Fixing Your Marriage Starts With You


The more willing you are to take responsibility for what’s not right in your marriage, the more you're acting like Jesus.

You know the feeling.

You’ve spent several hours in the same room but neither of you have spoken a word. It’s the dreaded silent treatment. Was it something you said? Something you did? What was it this time?

Conflict in marriage is inevitable. The key isn’t avoiding marriage problems but learning how to navigate them together. Both the husband and the wife are responsible for contributing to the marriage (Colossians 3:18-19). It’s not a one-person job. But no matter who’s to blame, you’re both held responsible.

Responsibility in marriage means embracing tension, not running away from it.

Taking responsibility in a marriage means abandoning blame and seeking reconciliation. The goal isn’t perfection; it’s unity and moving forward together. When two spouses take responsibility for the sake of their marriage, the relationship has the potential to be amazing.

Responsibility in marriage means embracing tension, not running away from it.

Reaching a resolution doesn’t happen overnight when one or both spouses are to blame. Reconciliation is a process, and the first step is accepting responsibility.

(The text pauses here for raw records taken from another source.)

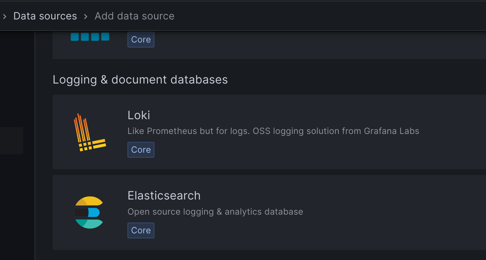486x260 pixels.
Task: Click the teal squares logo of the topmost data source
Action: (90, 36)
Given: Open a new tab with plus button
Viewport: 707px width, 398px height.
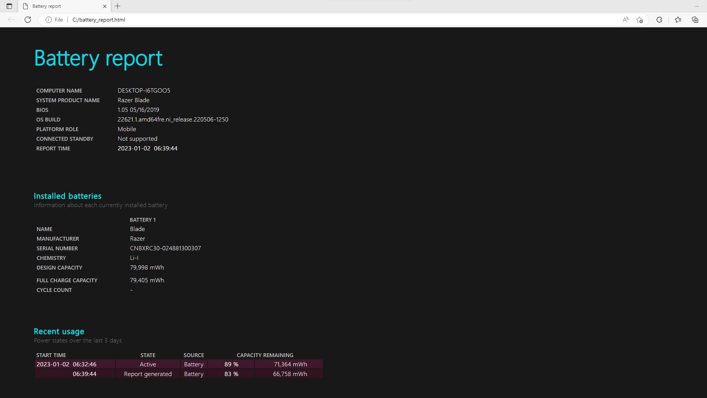Looking at the screenshot, I should pyautogui.click(x=118, y=6).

3 Ways To Take Responsibility For The Problems In Your Marriage

1. Own Your Mistakes

No one’s perfect. Marriage shows that truth like few other relationships do. Sometimes problems arise from specific character traits or sins, like selfishness, laziness or mistreatment.

Confess your sins and admit you don’t have it all together (James 5:16). Honesty is an essential foundation for any relationship to thrive. Admitting your imperfections specifically allows you to address the issue with your spouse and deal with it together. It provides a clear path to move forward in one direction rather than apart.

2. Commit To Change

Once you know what’s holding back your marriage from being the best it can be, resolve to do something about it. If you do nothing, the situation won’t change and you’ll continually fight the same battles with your spouse.

Challenging circumstances — marriage problems included — provide us the best opportunities to grow (James 1:2-4). Growing comes through listening to Jesus and taking next steps with Him, which produces both internal and external change in our lives (1 Timothy 4:13-15).

3. Keep Your Promises

Follow up on your words. Don’t just sound good; do good. Promise keeping is work. If you fail the next day, admit it and get back on track.

God doesn’t want empty promises and neither does your spouse (Ecclesiastes 5:4-5). We become more like Jesus when we stick to our word, not spinning a web of excuses or conditional promises (Matthew 5:37).

Our role model for responsibility is Jesus. When our sins separated us from God, Jesus took responsibility even though He hasn’t the source of the problem. He took initiative and rescued us from our sins so the relationship could be restored (Romans 5:8, 11).

The more willing we are to take responsibility for what’s not right in our marriages, the more we’re acting like Jesus.